Em seu depoimento, Batista Júnior confirmou a prática , dizendo que ela foi feita apenas para identificar os pacientes que “não representavam mais risco para a população do hospital”. Ele negou que a operadora escondesse mortes por covid e disse que a iniciativa visava apenas padronizar o uso do código que identifica a doença num momento em que os testes de covid-19 ainda eram restritos.

Durante a CPI, os senadores também exibiram o prontuário médico de Regina Hang , mãe do empresário bolsonarista Luciano Hang, na rede de lojas Havan. Ela ficou internada no hospital Sancta Maggiore e morreu em 3 de fevereiro de 2021. Em seu atestado de óbito, consta “disfunção de múltiplos órgãos, choque distributivo refratário, insuficiência renal, pneumonia bacteriana, síndrome metabólica e acidente vascular cerebral”.

O prontuário, porém, informa que ela foi internada em 1° de janeiro de 2021 com covid-19 e que recebeu medicamentos ineficazes como azitromicina, hidroxicloroquina, prednisona e colchicina. O diretor da Prevent Senior se negou a falar do caso durante a CPI, dizendo que não comentava detalhes de pacientes sem a autorização da família.

Em nota, Hang afirmou ter total confiança nos procedimentos adotados pela Prevent Senior no tratamento à sua mãe. Ele disse lamentar que “um assunto tão delicado seja usado como artifício político” para atingi-lo, pelo fato de “não concordar com as ideias de alguns membros que fazem parte dessa CPI”.

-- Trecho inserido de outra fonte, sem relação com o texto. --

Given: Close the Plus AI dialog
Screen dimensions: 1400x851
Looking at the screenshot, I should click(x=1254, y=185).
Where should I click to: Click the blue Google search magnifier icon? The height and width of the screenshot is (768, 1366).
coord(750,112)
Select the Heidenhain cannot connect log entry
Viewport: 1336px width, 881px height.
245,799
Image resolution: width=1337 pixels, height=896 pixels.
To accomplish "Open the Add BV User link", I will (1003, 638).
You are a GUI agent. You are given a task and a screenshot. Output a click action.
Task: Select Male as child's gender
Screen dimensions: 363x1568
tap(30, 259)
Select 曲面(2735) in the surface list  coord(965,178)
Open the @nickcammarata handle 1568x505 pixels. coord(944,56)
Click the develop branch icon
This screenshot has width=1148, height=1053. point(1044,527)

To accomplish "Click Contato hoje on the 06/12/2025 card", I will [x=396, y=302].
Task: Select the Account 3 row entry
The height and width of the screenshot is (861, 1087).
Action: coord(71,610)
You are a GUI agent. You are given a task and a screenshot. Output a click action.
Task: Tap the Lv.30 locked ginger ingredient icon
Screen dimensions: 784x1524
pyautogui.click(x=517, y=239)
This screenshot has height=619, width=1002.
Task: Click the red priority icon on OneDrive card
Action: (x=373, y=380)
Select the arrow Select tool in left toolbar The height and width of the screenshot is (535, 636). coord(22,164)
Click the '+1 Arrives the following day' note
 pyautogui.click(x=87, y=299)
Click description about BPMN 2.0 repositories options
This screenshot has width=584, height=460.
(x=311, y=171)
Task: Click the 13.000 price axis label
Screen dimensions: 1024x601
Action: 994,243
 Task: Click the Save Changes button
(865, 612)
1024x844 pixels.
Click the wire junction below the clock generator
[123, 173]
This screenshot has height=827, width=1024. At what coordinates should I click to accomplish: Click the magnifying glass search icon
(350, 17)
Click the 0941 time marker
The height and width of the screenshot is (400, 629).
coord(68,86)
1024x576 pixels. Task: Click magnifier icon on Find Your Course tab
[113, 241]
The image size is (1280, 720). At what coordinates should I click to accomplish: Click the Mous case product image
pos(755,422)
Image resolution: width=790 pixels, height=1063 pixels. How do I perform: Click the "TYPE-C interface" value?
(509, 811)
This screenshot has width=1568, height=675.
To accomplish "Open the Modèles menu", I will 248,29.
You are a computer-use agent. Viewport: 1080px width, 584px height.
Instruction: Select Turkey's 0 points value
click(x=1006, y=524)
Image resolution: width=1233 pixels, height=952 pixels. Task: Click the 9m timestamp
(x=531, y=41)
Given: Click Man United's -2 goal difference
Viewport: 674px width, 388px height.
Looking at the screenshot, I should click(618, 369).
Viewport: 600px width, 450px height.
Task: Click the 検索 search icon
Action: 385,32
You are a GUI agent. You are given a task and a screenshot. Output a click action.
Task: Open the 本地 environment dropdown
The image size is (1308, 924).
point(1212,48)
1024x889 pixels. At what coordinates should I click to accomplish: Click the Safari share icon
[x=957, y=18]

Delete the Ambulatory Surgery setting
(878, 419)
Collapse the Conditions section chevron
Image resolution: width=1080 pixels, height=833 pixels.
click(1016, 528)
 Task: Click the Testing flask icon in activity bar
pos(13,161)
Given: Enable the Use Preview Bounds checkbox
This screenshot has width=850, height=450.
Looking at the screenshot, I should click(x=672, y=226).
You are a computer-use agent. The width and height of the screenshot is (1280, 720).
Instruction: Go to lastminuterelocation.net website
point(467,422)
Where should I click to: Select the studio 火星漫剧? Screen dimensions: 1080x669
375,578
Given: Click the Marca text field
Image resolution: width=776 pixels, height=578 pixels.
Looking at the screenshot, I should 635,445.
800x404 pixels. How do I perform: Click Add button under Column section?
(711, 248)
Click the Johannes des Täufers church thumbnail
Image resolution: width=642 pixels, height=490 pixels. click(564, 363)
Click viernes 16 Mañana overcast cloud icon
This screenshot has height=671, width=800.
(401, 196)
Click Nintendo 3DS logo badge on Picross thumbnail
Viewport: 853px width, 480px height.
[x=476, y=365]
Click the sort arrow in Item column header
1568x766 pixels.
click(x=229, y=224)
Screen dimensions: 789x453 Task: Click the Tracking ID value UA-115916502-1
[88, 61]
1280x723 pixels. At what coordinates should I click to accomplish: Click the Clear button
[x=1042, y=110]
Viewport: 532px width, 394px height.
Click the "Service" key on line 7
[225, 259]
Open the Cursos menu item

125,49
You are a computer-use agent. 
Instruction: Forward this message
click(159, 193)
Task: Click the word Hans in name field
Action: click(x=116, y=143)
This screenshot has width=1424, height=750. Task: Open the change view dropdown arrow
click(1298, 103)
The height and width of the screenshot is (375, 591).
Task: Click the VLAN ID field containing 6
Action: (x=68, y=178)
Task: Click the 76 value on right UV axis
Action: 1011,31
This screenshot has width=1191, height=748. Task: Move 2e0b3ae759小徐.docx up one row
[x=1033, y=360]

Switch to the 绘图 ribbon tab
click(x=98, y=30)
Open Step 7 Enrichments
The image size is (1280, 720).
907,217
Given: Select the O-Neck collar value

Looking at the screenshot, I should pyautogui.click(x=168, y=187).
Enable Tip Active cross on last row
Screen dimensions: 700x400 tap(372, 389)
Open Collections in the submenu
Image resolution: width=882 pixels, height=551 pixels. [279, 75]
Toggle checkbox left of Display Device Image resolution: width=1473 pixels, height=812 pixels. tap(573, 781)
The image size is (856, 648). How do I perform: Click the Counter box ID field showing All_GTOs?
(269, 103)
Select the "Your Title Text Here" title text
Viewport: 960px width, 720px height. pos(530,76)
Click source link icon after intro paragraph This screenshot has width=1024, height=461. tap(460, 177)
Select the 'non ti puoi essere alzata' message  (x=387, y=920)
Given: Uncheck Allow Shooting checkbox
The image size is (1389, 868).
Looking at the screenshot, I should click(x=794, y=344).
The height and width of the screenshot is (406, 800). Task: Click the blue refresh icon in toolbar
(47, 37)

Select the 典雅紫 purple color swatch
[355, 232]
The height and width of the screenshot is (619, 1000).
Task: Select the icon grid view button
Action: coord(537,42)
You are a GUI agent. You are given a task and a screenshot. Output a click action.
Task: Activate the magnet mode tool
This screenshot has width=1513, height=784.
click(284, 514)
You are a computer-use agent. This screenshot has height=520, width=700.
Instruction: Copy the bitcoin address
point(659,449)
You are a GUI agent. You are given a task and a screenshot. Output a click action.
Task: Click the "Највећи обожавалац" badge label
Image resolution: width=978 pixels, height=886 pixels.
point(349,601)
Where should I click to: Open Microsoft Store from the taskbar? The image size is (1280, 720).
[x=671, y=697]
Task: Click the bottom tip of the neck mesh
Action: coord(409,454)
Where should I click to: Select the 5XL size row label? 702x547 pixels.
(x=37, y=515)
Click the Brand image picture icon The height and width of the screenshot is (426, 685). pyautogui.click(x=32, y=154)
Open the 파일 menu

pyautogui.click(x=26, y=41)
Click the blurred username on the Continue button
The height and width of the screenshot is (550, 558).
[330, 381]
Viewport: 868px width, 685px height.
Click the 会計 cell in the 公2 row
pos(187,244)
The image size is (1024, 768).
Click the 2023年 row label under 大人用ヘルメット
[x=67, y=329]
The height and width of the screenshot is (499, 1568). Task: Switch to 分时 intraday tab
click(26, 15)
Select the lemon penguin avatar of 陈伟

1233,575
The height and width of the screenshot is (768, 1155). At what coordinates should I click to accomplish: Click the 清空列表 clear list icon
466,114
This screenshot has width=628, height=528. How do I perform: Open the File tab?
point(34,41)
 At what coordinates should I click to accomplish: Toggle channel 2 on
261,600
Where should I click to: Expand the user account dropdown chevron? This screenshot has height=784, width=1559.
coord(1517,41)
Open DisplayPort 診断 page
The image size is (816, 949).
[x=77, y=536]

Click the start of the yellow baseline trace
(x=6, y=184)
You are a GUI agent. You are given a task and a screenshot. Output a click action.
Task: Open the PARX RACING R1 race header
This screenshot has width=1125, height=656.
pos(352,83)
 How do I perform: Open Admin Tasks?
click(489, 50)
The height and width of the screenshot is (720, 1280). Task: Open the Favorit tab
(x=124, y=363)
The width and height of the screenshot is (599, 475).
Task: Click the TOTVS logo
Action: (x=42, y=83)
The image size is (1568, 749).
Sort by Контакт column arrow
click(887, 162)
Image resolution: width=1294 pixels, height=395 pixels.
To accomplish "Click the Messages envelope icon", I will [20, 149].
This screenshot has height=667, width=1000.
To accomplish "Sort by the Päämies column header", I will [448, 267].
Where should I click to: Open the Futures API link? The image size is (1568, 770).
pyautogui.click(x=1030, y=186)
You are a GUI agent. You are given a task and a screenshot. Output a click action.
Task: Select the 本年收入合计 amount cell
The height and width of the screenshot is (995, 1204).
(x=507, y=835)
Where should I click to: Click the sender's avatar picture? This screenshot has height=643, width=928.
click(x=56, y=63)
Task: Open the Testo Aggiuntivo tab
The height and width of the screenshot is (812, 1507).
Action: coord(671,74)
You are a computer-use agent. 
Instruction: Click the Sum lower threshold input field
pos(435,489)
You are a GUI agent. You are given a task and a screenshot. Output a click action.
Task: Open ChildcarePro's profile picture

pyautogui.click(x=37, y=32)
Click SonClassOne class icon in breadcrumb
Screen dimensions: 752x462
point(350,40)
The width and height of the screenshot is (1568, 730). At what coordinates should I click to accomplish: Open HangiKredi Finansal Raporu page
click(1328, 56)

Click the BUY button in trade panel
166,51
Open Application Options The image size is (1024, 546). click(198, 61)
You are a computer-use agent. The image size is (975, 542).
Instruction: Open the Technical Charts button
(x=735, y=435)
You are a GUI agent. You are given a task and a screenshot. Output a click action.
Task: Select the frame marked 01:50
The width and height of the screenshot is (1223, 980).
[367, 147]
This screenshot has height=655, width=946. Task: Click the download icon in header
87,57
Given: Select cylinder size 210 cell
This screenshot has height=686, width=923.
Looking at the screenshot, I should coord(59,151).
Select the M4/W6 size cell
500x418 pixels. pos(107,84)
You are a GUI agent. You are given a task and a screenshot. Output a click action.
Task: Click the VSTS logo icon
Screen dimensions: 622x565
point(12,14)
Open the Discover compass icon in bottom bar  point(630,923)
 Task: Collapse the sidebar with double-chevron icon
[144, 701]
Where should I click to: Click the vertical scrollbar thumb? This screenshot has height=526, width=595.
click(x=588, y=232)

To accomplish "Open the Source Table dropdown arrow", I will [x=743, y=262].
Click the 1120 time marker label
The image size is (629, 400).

O uso de tratamento precoce

A Prevent Senior passou a ser investigada no início de 2021 pelo Ministério Público de São Paulo devido às suspeitas de distribuir “kits covid” mesmo para pacientes sem a doença, forçar médicos a receitar os medicamentos ineficazes e realizar estudos sem o aval dos doentes.

Em março, os promotores também receberam a informação de que a empresa usava a flutamida , um remédio para combater câncer de próstata, em pacientes com covid-19. Em resposta, a Prevent Senior disse não indicar nenhum medicamento “em massa” aos pacientes.

Um guia médico da operadora obtido pela GloboNews, que é usado por profissionais que fazem teleconsultas, mostra que a cloroquina e a ivermectina continuam sendo prescritas. Em nota técnica enviada à CPI da Covid, em julho de 2021, o Ministério da Saúde reconhece que a cloroquina e sua derivada hidroxicloroquina não têm eficácia contra a covid-19 e, por isso, não são recomendadas.

O que diz a empresa

A Prevent Senior afirmou, em nota, que os autores do dossiê visam “desgastar a imagem” da empresa e que investiga o caso para descobrir os responsáveis. Ela disse que respeita a autonomia dos médicos e que atua para “salvar milhares de vidas”.

Segundo a empresa, os números entregues à CPI da Covid mostram que a taxa de mortalidade de pacientes com covid-19 em seus hospitais é menor do que em outros locais. Ela diz ainda que “sempre atuou dentro dos parâmetros éticos e legais e, sobretudo, com muito respeito aos beneficiários” e que vai esclarecer os questionamentos às autoridades competentes.